Monitor blasts Denver cops for misconduct probes
Denver (AP) — Denver's outgoing police monitor is calling for a U.S. Department of Justice investigation after he issued a scathing report Thursday that said the police department has substantial problems in how it checks itself.
Richard Rosenthal said he documented cases where police showed bias in favor of officers and internal affairs investigators appear to drag their feet on probes. Examples in his report included a sergeant accused of trying to explain away an officer's conduct to a woman who had called to complain about how she was treated.
In a pending case involving allegations of false reporting and perjury against an officer, Rosenthal said it took nearly two years for the department to order officers to turn over cellphone records crucial to the investigation.
"The subject officers have been left in their current patrol assignments making arrests, writing reports and testifying in court while the investigation continues to languish," Rosenthal wrote, adding that culture must change "to ensure unbiased, thorough and complete investigations and the appropriate documentation of such investigations."
Alex Martinez, a former Colorado Supreme Court justice who became the civilian head of the police, fire and sheriff's department in November, slammed Rosenthal for his critique, calling it "nitpicky."
He said it dealt with matters that didn't affect the outcome of investigations.
"I don't know what more the independent monitor adds to that when he's a harsh critic on things that are not of consequence, thereby unnecessarily bringing suspicion and disrepute to the police department," Martinez said during a news conference.
Martinez said the sergeant Rosenthal referred to in the report was new to the internal affairs and that police immediately "corrected" the matter.
Regarding officer cellphone records, Martinez said they have been turned over after a delay caused by a legal review of the constitutionality of requiring phone records be turned over.
Martinez agreed with Rosenthal that the process took too long and needed to be streamlined. He also added that Rosenthal certified as complete all but one internal investigation during his tenure and noted that Rosenthal's office was present during investigations and his investigators suggested questions.
Rosenthal's Office of Independent Monitor was created in 2005 following a string of deadly police shootings in the early 2000s that included the death of unarmed man and a developmentally disabled teen. It oversees internal investigations and excessive force complaints.
Rosenthal is leaving his post to take a similar position in British Columbia.
Following Martinez's response, Rosenthal issued a statement that suggested the Department of Justice's Civil Rights Division investigate the department.
"He's obviously not understanding the significance of the deficiency, and I think the only thing this department will understand is outside intervention," Rosenthal told The Associated Press. "The department has established its inability to protect the public from police misconduct, including violations of civil rights."
In response, Martinez' office issued a written statement saying, "If Mr. Rosenthal truly believes an investigation by the Department of Justice is warranted, he should have requested it before now and not as an emotional response to my remarks that his criticisms are unwarranted."

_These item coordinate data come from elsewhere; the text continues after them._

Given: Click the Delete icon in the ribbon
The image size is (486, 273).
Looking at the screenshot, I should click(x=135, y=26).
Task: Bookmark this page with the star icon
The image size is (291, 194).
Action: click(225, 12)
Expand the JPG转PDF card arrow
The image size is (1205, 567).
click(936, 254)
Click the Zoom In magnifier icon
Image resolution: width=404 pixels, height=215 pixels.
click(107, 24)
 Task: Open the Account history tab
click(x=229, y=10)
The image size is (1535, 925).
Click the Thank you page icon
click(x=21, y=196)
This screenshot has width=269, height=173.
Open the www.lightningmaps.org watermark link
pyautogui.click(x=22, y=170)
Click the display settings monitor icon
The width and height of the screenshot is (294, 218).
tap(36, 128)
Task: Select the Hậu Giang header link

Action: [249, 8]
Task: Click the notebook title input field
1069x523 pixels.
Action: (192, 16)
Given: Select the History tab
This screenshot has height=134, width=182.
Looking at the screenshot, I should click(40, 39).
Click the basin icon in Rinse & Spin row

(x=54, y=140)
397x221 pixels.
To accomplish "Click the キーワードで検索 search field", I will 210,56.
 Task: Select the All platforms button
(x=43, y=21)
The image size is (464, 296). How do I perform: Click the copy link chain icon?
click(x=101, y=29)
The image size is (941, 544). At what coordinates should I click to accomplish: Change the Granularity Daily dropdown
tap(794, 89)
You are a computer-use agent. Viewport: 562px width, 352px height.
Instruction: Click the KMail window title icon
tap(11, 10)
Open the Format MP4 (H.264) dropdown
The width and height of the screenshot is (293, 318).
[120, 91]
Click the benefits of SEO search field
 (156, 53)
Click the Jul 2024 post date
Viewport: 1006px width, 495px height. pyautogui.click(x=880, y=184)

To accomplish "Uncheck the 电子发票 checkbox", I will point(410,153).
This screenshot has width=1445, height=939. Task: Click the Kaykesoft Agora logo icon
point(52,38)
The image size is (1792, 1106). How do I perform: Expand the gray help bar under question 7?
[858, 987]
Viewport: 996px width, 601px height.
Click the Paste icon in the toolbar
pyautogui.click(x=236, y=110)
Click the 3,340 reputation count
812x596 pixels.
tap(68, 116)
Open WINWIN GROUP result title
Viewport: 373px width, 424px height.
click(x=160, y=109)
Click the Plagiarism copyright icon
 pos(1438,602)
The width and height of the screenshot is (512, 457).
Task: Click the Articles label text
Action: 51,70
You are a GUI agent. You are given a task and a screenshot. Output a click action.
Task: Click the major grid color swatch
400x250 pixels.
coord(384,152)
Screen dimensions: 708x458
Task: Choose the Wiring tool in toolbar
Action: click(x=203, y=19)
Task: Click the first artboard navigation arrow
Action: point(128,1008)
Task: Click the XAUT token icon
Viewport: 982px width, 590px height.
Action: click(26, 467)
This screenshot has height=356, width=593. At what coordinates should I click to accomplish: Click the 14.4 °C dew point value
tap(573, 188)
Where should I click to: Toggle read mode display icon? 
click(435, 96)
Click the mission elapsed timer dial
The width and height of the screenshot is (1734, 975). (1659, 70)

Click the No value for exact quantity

U.S. Attorney's Office spokesman Jeff Dorschner declined to comment, saying the Justice Department had not had an opportunity to review any such request.
Rosenthal's report came after repeated allegations of excessive force in recent years in a department that has 1,200 sworn officers and nearly 400 civilian personnel.
One former manager of safety, Ron Perea, resigned in 2010 following public outcry over his handling of discipline for two officers shown on video throwing a man to the ground outside a downtown nightclub in April 2009. He refused to fire the officers, saying he was following discipline guidelines.
The two were later fired by a new manager of safety, but they eventually got back their jobs, and the city is appealing their reinstatement.
Another former manager of safety, Al LaCabe, testified last month that some officers accept roughing up suspects as long as the injuries aren't too severe.
LaCabe testified in a case involving an officer fired over a beating that left a 16-year-old with a damaged liver and kidney.